Communication 101: What We Learned From Brexit

Last month the United Kingdom voted to break away from the European Union, resulting in dramatic swings in the global markets. Investors on both sides of the pond experienced anxiety, and the financial media only made matters worse by playing on those fears. The market recovered shortly thereafter but many investors were left wondering, “What next? Should I do anything? What does this mean for me?”

In times of uncertainty, communication is critical. It can calm fears, help avoid brash decisions, strengthen relationships, and create opportunities to demonstrate thought leadership and expertise. Communications has evolved beyond the bland, boring investment letters of the past. Investors today expect to read content that is engaging, relevant, interesting, and in a language that they can understand. Thankfully, there are several modes of communication for an advisor – all of which should be used in tandem in a thoughtful, proactive way. Email and social media should be used along with Old Faithful (the telephone) to reach clients and allay their fears. These cover the bases in terms of demographics and together reach a broad spectrum of audiences.

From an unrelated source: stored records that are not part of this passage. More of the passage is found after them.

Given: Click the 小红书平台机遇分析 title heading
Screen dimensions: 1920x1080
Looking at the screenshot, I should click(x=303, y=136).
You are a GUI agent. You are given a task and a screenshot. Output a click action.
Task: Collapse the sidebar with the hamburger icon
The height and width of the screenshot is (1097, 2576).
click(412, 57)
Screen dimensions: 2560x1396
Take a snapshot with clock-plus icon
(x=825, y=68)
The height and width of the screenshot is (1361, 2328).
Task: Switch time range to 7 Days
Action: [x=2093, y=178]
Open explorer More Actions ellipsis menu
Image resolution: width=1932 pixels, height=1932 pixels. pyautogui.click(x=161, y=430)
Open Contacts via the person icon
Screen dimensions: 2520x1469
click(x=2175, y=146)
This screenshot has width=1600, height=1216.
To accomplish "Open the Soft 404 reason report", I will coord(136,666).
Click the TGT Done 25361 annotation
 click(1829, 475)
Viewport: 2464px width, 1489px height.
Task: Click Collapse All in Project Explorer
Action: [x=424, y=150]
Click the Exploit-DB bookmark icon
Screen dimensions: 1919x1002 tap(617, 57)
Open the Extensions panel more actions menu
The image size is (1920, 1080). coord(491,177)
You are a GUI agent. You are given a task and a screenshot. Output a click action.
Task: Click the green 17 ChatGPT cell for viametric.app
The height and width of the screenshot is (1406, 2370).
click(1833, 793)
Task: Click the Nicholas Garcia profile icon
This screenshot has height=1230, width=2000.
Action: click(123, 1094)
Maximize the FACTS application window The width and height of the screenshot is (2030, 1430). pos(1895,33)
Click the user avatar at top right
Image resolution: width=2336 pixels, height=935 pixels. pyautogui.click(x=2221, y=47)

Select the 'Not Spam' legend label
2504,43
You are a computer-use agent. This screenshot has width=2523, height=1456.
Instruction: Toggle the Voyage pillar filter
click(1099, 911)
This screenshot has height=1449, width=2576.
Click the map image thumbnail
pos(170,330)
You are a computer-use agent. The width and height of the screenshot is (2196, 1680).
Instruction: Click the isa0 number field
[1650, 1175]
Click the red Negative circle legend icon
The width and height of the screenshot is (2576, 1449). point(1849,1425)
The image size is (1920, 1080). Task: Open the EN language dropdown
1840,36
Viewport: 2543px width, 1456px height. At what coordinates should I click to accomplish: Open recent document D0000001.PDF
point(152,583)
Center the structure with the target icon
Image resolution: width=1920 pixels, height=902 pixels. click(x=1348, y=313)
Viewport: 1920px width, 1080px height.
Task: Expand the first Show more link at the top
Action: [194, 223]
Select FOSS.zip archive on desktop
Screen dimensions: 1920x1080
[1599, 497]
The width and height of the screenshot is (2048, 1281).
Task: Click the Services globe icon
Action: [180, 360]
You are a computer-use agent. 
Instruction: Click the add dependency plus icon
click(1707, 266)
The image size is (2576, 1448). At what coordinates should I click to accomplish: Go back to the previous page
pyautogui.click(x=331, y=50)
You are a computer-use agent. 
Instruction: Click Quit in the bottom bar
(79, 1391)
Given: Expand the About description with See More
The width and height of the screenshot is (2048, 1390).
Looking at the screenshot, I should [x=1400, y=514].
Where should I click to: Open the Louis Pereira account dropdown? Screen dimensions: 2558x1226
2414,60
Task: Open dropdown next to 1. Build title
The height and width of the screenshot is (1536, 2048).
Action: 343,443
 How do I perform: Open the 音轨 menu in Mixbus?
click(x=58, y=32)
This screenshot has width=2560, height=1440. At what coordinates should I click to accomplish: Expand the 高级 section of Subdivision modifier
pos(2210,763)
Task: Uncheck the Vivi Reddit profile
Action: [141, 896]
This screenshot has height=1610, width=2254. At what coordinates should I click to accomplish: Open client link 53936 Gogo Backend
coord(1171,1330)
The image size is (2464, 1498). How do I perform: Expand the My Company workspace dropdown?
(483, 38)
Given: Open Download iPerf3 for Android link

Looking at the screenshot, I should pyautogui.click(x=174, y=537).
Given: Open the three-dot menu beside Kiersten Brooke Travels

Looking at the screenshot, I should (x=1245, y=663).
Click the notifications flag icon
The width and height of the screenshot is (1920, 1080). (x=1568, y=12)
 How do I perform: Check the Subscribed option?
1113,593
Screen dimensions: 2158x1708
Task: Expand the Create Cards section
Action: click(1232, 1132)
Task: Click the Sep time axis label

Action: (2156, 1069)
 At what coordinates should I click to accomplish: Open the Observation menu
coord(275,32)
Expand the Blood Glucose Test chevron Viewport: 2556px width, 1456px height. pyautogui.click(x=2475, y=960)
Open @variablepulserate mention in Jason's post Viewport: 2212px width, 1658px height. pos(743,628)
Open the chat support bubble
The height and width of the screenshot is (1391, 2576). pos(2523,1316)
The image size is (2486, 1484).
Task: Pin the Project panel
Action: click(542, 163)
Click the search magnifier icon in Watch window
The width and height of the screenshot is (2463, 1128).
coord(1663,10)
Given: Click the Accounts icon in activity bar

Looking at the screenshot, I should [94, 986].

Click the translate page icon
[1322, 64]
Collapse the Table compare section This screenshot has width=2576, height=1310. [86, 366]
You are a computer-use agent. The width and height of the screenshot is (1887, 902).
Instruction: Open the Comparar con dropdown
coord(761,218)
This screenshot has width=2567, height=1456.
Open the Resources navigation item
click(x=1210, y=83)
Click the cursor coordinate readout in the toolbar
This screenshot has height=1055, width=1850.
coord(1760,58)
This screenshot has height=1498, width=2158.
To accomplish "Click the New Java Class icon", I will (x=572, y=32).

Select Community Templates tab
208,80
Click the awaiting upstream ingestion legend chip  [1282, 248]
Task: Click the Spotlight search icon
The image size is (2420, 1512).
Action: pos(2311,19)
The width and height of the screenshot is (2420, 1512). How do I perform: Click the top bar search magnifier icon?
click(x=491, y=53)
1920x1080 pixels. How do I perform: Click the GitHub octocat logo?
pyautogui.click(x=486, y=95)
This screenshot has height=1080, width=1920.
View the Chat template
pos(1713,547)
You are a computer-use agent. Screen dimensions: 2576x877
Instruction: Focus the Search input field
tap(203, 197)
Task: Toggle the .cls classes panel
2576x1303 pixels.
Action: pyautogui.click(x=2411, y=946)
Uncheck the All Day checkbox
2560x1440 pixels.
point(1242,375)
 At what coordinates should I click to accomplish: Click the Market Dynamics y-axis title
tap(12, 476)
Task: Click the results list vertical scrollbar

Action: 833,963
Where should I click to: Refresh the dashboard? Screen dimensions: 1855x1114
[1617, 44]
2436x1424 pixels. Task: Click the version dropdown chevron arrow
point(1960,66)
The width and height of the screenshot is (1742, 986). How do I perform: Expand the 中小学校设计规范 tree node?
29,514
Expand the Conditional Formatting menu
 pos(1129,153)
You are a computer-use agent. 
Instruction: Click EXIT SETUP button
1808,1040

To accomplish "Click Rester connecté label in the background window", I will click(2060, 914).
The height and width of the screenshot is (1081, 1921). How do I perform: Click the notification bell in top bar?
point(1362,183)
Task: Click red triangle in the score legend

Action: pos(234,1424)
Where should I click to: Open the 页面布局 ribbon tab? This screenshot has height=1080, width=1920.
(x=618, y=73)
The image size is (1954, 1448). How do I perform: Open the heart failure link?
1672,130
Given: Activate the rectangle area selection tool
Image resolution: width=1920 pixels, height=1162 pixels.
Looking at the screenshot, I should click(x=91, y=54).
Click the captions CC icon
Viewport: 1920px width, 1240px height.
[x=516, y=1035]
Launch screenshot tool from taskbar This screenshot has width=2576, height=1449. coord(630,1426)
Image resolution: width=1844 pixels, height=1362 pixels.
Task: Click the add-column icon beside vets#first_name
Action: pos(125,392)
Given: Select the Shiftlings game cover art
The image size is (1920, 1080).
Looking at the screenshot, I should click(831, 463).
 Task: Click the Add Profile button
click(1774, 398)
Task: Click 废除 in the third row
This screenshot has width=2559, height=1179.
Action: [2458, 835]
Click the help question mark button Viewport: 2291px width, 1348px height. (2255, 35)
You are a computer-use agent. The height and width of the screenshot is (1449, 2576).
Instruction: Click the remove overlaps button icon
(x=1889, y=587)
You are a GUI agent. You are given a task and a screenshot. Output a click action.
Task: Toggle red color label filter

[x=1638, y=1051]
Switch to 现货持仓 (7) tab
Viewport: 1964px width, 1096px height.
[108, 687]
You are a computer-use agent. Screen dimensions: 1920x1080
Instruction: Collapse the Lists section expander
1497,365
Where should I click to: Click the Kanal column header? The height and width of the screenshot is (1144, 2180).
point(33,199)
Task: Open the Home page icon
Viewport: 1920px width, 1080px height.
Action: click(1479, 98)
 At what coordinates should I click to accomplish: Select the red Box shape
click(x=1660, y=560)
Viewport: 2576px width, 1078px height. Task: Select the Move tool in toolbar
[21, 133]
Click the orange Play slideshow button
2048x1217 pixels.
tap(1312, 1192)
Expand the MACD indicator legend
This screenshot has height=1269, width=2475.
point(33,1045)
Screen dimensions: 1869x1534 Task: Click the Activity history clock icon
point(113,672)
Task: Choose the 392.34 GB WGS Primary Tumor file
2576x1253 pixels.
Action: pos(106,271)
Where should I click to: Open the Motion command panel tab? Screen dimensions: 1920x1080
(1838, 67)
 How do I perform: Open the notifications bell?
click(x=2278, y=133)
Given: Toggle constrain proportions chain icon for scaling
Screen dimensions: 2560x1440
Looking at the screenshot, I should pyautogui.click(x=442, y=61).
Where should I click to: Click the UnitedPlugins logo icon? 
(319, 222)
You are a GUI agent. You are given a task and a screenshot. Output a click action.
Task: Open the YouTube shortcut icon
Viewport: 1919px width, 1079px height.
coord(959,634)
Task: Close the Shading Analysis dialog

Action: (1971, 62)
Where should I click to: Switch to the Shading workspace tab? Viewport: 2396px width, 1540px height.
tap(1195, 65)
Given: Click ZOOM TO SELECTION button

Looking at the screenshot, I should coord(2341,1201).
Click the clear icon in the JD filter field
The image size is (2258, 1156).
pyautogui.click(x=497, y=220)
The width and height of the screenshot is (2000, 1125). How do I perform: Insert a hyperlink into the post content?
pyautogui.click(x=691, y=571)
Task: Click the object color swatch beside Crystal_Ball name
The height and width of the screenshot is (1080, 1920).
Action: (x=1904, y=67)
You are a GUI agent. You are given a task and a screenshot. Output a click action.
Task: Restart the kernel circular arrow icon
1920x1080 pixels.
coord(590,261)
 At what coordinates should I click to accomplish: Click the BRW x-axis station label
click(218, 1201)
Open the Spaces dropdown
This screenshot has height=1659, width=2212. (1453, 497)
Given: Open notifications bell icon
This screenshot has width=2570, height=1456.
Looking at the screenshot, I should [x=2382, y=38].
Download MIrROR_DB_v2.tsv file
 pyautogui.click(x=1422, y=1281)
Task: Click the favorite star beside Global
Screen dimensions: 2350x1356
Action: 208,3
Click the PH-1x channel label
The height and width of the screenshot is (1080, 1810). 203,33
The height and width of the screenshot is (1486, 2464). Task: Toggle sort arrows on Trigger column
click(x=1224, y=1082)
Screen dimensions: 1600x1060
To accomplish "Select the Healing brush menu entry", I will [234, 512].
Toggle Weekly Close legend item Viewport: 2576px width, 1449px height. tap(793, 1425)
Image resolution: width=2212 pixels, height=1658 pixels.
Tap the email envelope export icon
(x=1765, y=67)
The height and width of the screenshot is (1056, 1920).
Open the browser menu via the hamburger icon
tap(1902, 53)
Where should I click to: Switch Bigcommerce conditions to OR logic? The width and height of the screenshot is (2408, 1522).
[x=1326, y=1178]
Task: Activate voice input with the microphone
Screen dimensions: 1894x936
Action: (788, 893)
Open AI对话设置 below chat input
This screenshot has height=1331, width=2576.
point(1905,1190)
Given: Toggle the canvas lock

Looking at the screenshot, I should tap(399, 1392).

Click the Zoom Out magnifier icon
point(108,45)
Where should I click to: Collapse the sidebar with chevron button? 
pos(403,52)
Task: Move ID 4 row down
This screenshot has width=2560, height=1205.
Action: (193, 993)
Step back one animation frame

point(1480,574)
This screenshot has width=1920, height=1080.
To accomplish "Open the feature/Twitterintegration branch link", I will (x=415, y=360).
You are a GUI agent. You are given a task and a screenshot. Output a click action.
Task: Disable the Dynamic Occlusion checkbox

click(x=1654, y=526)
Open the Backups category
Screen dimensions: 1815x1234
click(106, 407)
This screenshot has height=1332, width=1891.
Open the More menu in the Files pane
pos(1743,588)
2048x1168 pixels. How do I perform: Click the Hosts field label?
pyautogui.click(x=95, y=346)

Email. A timely and informative email from advisor to client can be calming and reassuring. Rather than simply regurgitate market data, these should go further to answer a few basic questions that client families often ask: “How does this affect me? What does this mean for my wealth in the long term? Should I do anything? Is this a good time to buy?” This is both helpful and often very much appreciated. Email marketing is not just for sales, but can be a non-intrusive, private way to quickly update clients. 

Social media. Why do advisors flinch at the mere mention of the word Twitter? Since the UK’s EU referendum, 13,310 simultaneous hashtags regarding Brexit have been utilized on a global scale. What better way to jump into the conversation and communicate with people who use social media to get their news, including millennials, reporters and even many investors. In addition, social media is a great way to establish your brand among your peers and centers of influence. Social media has functioned as a fundamental voice in the post-Brexit conversation and will continue to serve as a channel to convey the latest information about current global events. Shouldn’t you be a part of the conversation?

A conversation. The personal touch should never be overlooked! Picking up the phone and letting clients know that they are a distinct and principal concern during times of crisis is comforting. The more information a client has, the less likely they are to make a rash decision that may lead to financial losses.  

Big news will happen and market volatility is a reality investors will face. Leverage these opportunities to strengthen relationships and help clients feel good about your advisory relationship.